■ Required tasks
(1) From the passage on DNA and genetics, extract the words from "Gene Therapy: Many" up to and including "leeches and bloodletting.".
(2) In the passage on DNA and genetics, how long did the Human Genome Project take to map our genes?

■ Selected text
·····

What made it work is the universality of proteins, which can be used to form tissues in our organs or delivery mechanisms for important elements, (such as iron in hemoglobin) or enzymes which drive chemical reactions. Whatever our bodies do, proteins are at the center and the recipes for them are encapsulated in the order of our DNA’s base pairs.
Of course, the system isn’t perfect. There is an almost infinitesimally small error rate that, in the context of how often DNA is copied, is significant. Genetic diseases, such as Tay-Sachs and Sickle Cell anemia, are caused by such errors. The scourge of modern medicine, cancer, is also due to damaged genes.
Errors aren’t always bad though. Every once in a while we get a happy accident and an mix-up in genetic copying can result in something useful. According to the natural process of selection, these genes then get copied more often. Evolution, therefore, is largely the result of the accumulation of lucky mistakes.
True simplicity is never simple. While the genetic code is not complex, it is also very, very long (over 3 billion letters in the human genome) and contains complex interactions between elements. It’s often hard to tell where one gene begins and another ends.
When the international community got together to form the Human Genome Project in order to finally map our genes, it took over 13 years and $3 billion. Mapping however, was just the start.
The really exciting stuff has just begun. Biologists have created ingenious short-cuts and that, along with advances in computer technology, is moving the new field of bioinformatics ahead at a blistering pace.
The applications of the technology are moving just as fast. Here’s just some of what’s in store:
Personal Genomes: As the chart above shows, it won’t be long before the cost of getting a genome sequenced will fall under $1000 or less than a decent TV set. Pretty soon after, it won’t cost any more than a simple blood test. Doctors will be able to tailor treatments to individual body chemistry.
Gene Therapy: Many ailments are genetic in nature and replacing defective genes will cure many chronic and previously incurable diseases. It will be done through the use of viral vectors, much like software companies release patches to fix bugs in their products.
Cancer: As noted above, cancer is caused when genes in ordinary cells are damaged. Through genetic sequencing, scientists are quickly gaining an understanding of these errors (especially in the case of the p53 gene) and techniques for targeting harmful genetic sequences are already in the works.
Within the next 20 years, current treatments such as surgery and chemotherapy will seem as barbaric as leeches and bloodletting.

·····

■ Information given
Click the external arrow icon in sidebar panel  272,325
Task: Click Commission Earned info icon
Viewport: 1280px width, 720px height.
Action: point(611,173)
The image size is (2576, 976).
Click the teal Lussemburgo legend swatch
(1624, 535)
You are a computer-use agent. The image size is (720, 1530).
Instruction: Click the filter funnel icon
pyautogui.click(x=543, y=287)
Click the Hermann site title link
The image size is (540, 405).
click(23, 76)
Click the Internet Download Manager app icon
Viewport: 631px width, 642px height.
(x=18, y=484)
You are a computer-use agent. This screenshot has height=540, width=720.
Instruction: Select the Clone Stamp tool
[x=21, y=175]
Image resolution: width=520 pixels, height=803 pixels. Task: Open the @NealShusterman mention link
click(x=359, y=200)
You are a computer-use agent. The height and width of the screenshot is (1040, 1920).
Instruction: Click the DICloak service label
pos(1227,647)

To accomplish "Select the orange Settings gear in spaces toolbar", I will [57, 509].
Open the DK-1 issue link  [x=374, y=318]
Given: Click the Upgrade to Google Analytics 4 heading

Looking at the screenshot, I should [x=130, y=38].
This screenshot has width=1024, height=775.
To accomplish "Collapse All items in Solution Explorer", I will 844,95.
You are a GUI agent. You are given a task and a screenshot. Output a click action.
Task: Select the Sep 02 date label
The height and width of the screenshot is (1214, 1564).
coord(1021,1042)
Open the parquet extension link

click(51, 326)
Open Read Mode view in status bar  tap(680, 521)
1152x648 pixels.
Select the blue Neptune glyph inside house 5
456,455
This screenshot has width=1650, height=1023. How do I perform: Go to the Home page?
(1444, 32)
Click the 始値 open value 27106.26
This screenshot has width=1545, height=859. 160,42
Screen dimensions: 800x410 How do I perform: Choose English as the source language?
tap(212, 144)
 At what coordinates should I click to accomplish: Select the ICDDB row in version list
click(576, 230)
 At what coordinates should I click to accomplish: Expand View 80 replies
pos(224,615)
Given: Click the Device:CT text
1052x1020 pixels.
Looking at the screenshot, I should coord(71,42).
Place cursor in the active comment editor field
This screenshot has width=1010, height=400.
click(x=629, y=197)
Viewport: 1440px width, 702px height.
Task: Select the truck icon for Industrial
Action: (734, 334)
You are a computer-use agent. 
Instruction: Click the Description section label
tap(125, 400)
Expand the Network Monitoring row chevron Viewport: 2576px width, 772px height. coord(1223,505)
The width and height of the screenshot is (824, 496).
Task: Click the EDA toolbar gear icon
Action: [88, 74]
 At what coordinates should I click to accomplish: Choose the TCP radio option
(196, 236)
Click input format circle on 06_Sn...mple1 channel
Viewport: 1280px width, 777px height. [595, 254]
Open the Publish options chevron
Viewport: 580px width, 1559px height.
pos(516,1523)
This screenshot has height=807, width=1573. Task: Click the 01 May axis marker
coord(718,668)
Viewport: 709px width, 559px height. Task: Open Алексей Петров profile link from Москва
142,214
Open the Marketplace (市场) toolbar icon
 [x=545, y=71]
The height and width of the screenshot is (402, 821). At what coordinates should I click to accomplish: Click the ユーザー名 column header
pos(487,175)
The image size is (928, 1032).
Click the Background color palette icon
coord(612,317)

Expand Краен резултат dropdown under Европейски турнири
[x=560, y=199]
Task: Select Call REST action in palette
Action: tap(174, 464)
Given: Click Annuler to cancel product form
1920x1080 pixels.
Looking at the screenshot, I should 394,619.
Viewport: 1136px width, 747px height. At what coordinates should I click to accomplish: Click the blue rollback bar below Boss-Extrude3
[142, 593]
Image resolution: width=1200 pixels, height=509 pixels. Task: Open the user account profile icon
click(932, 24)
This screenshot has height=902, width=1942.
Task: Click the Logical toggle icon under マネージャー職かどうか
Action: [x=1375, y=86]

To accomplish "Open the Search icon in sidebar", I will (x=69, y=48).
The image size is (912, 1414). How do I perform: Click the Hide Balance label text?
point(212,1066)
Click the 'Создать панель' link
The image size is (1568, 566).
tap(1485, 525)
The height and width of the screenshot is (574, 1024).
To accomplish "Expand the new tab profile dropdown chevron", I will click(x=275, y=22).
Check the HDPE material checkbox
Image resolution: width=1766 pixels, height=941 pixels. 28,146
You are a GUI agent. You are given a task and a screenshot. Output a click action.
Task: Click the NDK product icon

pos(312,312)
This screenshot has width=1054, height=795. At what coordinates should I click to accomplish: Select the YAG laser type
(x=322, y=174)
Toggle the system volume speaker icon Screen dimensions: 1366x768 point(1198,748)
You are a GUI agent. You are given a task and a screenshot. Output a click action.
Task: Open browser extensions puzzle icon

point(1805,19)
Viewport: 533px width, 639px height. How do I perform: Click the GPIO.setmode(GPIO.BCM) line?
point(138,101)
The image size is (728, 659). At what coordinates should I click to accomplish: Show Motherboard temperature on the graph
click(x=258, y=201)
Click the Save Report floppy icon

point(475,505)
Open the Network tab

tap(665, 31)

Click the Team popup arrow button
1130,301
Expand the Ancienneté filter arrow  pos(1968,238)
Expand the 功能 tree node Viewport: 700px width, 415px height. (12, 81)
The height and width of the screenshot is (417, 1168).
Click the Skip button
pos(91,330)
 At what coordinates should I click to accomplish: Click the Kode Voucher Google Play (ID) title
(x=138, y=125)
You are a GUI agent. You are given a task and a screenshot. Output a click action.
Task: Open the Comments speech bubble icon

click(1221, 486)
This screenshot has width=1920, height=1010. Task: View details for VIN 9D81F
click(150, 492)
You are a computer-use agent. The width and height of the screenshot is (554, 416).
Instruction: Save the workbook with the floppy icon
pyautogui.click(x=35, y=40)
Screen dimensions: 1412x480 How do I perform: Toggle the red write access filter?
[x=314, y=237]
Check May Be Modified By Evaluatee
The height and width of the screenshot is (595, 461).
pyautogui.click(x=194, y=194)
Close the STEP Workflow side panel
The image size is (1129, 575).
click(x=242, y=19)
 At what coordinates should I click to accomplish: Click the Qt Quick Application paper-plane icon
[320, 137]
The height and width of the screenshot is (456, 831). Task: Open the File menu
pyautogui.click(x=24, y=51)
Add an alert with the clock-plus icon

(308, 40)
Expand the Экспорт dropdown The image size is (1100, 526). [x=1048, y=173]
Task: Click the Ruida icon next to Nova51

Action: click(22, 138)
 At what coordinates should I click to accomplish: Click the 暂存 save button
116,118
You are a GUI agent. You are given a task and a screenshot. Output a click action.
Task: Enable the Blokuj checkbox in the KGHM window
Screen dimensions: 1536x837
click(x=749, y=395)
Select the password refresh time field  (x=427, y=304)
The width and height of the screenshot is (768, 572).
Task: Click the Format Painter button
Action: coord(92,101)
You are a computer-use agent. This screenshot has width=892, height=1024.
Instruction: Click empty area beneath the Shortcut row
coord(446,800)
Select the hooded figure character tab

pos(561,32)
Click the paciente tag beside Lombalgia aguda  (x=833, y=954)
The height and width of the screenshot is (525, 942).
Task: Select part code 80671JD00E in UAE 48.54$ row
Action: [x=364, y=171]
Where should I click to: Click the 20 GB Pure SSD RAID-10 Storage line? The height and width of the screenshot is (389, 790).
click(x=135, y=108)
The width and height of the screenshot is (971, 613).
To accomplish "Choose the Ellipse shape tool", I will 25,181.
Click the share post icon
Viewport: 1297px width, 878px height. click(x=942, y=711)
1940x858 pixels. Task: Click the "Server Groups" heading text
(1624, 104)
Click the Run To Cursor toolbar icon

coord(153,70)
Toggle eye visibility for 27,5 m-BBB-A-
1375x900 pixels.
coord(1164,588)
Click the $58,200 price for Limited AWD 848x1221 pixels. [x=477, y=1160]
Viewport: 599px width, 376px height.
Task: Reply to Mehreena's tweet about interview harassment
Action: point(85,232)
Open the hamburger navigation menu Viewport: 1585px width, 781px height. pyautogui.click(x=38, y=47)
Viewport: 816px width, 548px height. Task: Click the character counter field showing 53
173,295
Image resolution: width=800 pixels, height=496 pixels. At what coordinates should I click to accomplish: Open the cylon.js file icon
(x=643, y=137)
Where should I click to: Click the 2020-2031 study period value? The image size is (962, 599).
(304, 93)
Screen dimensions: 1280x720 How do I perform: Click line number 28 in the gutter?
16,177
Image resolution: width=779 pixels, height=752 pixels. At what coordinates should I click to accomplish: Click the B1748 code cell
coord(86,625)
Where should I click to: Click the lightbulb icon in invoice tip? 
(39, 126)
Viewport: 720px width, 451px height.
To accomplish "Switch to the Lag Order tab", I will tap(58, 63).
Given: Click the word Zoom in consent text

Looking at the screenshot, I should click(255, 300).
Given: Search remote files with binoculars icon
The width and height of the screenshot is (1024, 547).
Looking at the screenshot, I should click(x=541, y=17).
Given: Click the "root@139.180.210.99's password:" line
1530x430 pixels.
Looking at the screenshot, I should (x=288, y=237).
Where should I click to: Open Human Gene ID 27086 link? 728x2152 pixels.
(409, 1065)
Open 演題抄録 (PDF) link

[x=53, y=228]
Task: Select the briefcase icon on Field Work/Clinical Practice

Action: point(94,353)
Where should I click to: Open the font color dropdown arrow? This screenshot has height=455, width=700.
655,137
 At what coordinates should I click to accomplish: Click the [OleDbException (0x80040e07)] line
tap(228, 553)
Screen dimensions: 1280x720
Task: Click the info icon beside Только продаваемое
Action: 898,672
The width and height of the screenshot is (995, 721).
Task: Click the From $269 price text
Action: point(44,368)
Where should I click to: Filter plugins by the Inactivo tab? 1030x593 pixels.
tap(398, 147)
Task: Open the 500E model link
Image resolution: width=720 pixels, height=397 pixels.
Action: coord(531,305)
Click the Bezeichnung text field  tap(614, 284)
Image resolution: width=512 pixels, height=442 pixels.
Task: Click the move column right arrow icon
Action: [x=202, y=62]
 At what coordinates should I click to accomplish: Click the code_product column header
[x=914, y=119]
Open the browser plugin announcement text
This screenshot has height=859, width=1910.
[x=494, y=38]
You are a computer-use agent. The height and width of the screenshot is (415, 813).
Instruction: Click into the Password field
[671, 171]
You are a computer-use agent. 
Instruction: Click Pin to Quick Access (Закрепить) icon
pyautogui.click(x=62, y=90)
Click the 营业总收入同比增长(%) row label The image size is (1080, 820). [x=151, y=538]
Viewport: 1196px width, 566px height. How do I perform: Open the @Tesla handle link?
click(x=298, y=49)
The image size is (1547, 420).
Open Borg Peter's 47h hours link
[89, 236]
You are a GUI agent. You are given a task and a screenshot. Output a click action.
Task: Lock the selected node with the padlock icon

·····

■ Answers for the tasks
(1)
Gene Therapy: Many ailments are genetic in nature and replacing defective genes will cure many chronic and previously incurable diseases. It will be done through the use of viral vectors, much like software companies release patches to fix bugs in their products.
Cancer: As noted above, cancer is caused when genes in ordinary cells are damaged. Through genetic sequencing, scientists are quickly gaining an understanding of these errors (especially in the case of the p53 gene) and techniques for targeting harmful genetic sequences are already in the works.
Within the next 20 years, current treatments such as surgery and chemotherapy will seem as barbaric as leeches and bloodletting.

(2) Over 13 years.